As pointed out before, NFTs in themselves do not confer any IPR to its holder. It is important to word the contract such as to transfer IPR too. In India, copyrights are governed under the Copyright Act, 1957. It covers original literary, dramatic, musical, artistic work and confers protection for 60 years after the death of the author. NFTs can be registered and protected under the same law. It prescribes up to 3 years of imprisonment and a fine of up to 2 Lakh for any infringement of this copyright.

On the other hand, artists selling NFTs take inspiration from various sources including media. Since NFTs are sold at high rates, this may cause copyright disputes with the owner of the media content. For Instance, DC comics has banned digital artists from selling art inspired by their characters. This is a challenge for artists relying on NFTs for the monetization of their art.

Future

We have seen the potential that this technology holds. India loses out on exploring this potential if it does not provide a favourable regulatory environment for crypto-capital to grow. NFTs and other crypto assets need to be regulated in a way to balance the rights of the buyers as well as the sellers. 

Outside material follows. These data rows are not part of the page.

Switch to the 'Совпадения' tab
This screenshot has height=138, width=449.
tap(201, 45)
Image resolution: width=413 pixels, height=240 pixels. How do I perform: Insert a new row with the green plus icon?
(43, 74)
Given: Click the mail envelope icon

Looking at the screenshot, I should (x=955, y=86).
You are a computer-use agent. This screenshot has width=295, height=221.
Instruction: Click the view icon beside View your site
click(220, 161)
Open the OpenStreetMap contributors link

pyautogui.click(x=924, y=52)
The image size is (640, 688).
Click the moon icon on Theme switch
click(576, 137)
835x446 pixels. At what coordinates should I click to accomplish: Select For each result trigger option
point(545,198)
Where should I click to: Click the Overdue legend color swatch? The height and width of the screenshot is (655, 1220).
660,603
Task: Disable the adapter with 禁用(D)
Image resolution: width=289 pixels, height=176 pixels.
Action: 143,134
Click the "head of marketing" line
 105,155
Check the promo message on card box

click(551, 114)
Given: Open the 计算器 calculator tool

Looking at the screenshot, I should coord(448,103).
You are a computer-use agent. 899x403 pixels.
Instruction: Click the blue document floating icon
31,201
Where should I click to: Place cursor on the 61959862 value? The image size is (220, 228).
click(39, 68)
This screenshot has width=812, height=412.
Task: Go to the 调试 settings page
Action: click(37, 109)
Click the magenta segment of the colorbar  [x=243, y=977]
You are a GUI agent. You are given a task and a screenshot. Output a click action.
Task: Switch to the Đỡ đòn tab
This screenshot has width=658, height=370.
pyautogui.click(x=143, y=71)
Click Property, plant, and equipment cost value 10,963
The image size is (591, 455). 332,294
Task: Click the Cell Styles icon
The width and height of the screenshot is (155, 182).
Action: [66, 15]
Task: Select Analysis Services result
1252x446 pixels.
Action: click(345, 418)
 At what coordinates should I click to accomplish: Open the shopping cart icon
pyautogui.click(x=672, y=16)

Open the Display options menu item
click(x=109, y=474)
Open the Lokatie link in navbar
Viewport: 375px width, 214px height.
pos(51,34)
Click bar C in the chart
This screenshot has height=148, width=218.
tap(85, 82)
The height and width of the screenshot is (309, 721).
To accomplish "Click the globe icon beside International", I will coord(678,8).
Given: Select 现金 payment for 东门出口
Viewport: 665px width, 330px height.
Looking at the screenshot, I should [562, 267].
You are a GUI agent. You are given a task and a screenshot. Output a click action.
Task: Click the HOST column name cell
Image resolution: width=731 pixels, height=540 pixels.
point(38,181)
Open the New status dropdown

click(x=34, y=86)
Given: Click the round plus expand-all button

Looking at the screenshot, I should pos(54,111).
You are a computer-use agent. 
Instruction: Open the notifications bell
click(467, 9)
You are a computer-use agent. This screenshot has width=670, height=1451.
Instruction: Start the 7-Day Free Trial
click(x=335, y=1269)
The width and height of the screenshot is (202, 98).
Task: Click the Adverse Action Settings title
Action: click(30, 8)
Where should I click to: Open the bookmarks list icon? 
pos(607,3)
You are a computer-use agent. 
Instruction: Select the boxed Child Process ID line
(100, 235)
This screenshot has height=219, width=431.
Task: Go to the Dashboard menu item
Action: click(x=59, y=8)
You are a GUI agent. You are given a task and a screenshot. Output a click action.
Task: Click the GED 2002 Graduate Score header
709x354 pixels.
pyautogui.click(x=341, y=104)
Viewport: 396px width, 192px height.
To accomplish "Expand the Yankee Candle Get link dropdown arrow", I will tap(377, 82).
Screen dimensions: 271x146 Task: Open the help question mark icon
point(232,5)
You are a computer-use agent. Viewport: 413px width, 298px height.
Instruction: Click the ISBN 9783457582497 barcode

Overregulation might drive crypto capital away from the country. If the regulation is ineffective in preventing misuse, scams would cause consumer confidence to wane. The problem lies in finding the right balance in regulating this novel technology.

Here, it might be useful to look at how other jurisdictions are grappling with the same issue. Countries like Japan are leading in the race for developing legal frameworks to encourage blockchain technology and minimize misuse. The recent amendment to the Japanese Payment Services Act (PSA) and the Financial Instruments and Exchange Act (FIEA) has legally defined what crypto-assets are and given recognition to cryptocurrency exchanges. The law requires mandatory registration and licensing of these exchanges. This mechanism works under the direction of a self-regulatory body, the Japan Virtual and Crypto Assets Exchange Association (JVCEA). The Indian government can take inspiration from this to make laws suited to the Indian populace.

Allowing widely used and trustable cryptocurrencies used for trading NFTs is the way to encourage this technology to grow. As of November 2021, the government intends to ban all private cryptocurrencies except a few. It is unclear whether Etherum, the most widely used cryptocurrency for NFTs, is on this list. Since the draft of the Cryptocurrency and Regulation of Official Digital Currency Bill, 2021 has not been made public, guessing which cryptocurrencies would be legal is mere speculation.

Conclusion

NFT technology could become something to reflect our identity, as we choose to portray it, on our digital platform. In a world of concentration of power, this decentralized model of operation could give us back our security, privacy and power to consent if we allow it to. It has the potential to revolutionise the internet itself. 

Coming to India however, all NFTs are a shining example of how India is being left out of this booming industry because of the hesitancy in accepting cryptocurrency. The question of whether it is really revolutionary, or just a fad simply depends on what we make of it. If India makes appropriate changes in its cryptocurrency draft bill, NFTs could take hold in India. It would be in line with the global community in interacting and developing regulations around this new technology. If not, it would just be a door slammed in the face of potential.